Rewrite the passage of the thread on grounding multiple amps from "Well, it is" up to and including "THAT is why.", replacing "ground loop" with "noise loop".

- SELECTED EXTRACT -
* START *

# Grounding multiple amps



## anon_az (Dec 13, 2005)

When installing two or more amps, is it better to give each amp its own ground point or should they all converge into one ground cable / mounting point? I've always thought it was better to run power to a distribution block, but ground each amp individually. I was looking for some insight as to what the best method is. Thanks. :beer:


----------



## Pat @ Pitt Soundworks (Nov 14, 2008)

I ground them all to the same place.


----------



## mainelyr32 (Sep 27, 2010)

Depends on the watts total. You can do it up to a 2 awg to a distribution block. Which would be 2 4 awg out puts, or 3 6 awg. But if you have like 3 amps each needing 4 awg or something bigger individually ground them


----------



## Pat @ Pitt Soundworks (Nov 14, 2008)




----------



## NFrazier (Jul 22, 2006)

Pat @ Pitt Soundworks said:


>


My feelings exactly.

Ground to the same spot.


----------



## Non_Affiliated (Feb 12, 2002)

I prefer the common tie point, but with a twist. I have 2 4 AWG wire running from my ground block to my back seat mount studs, one to each stud. They are locate next to each other about 2" apart. But like stated I wouldn't mount multiple grounds via cables in different areas.


----------



## BassNotes (Mar 16, 2005)

If they're next to each other, grounding them to a common point is convenient. If they're not, just ground them well to the chassis (assuming the ground connections among the battery, engine block, and chassis are all good).


----------



## anon_az (Dec 13, 2005)

Thanks guys!


----------



## NFrazier (Jul 22, 2006)

BassNotes said:


> If they're next to each other, grounding them to a common point is convenient. If they're not, just ground them well to the chassis (assuming the ground connections among the battery, engine block, and chassis are all good).


The reason most installers ground to the same point isn't for convenience.....


----------



## BassNotes (Mar 16, 2005)

NFrazier said:


> The reason most installers ground to the same point isn't for convenience.....


Well, it is convenient. Other than that, there's no actual reason unless your chassis is in bad shape.


----------



## Pat @ Pitt Soundworks (Nov 14, 2008)

The reason for same grounding locations is to reduce the chance of causing a ground loop. THAT is why.


----------



## BassNotes (Mar 16, 2005)

It's not necessary in a DC-powered system where the - side is the system reference and the chassis. (Unless perhaps the equipment has some bad design defects.)


----------



## Pat @ Pitt Soundworks (Nov 14, 2008)

* END *

- DATA LINES -
* START *

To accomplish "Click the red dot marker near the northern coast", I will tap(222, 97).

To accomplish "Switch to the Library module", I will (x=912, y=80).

* END *

- TASK OUTPUT -
Well, it is convenient. Other than that, there's no actual reason unless your chassis is in bad shape.


----------



## Pat @ Pitt Soundworks (Nov 14, 2008)

The reason for same grounding locations is to reduce the chance of causing a noise loop. THAT is why.